Exercise goal: Read the data, and whenever a line holds the word "Student", report that line.

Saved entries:
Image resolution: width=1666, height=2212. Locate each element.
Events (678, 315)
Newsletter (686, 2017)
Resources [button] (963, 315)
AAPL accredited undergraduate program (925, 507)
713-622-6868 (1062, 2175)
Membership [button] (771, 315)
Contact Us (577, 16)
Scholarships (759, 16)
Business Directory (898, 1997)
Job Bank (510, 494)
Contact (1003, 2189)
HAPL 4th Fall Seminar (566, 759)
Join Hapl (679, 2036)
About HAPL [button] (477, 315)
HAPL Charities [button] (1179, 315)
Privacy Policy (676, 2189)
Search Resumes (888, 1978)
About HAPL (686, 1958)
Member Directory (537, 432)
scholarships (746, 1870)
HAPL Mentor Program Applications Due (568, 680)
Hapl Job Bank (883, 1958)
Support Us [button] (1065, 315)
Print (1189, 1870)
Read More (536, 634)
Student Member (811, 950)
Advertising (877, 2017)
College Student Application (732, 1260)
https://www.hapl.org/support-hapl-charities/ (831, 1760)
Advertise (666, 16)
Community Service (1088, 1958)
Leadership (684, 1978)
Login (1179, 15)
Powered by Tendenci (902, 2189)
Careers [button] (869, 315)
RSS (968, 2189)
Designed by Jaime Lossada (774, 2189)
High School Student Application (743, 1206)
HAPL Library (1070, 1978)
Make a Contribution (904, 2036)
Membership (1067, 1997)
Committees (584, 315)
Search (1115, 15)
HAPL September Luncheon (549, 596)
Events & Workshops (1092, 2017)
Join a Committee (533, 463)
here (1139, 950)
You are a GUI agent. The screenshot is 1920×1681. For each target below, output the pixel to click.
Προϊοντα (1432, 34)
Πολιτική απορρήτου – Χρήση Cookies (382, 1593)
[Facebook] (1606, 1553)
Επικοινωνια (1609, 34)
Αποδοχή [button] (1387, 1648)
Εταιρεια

Exercise solution:
Student Member (811, 950)
College Student Application (732, 1260)
High School Student Application (743, 1206)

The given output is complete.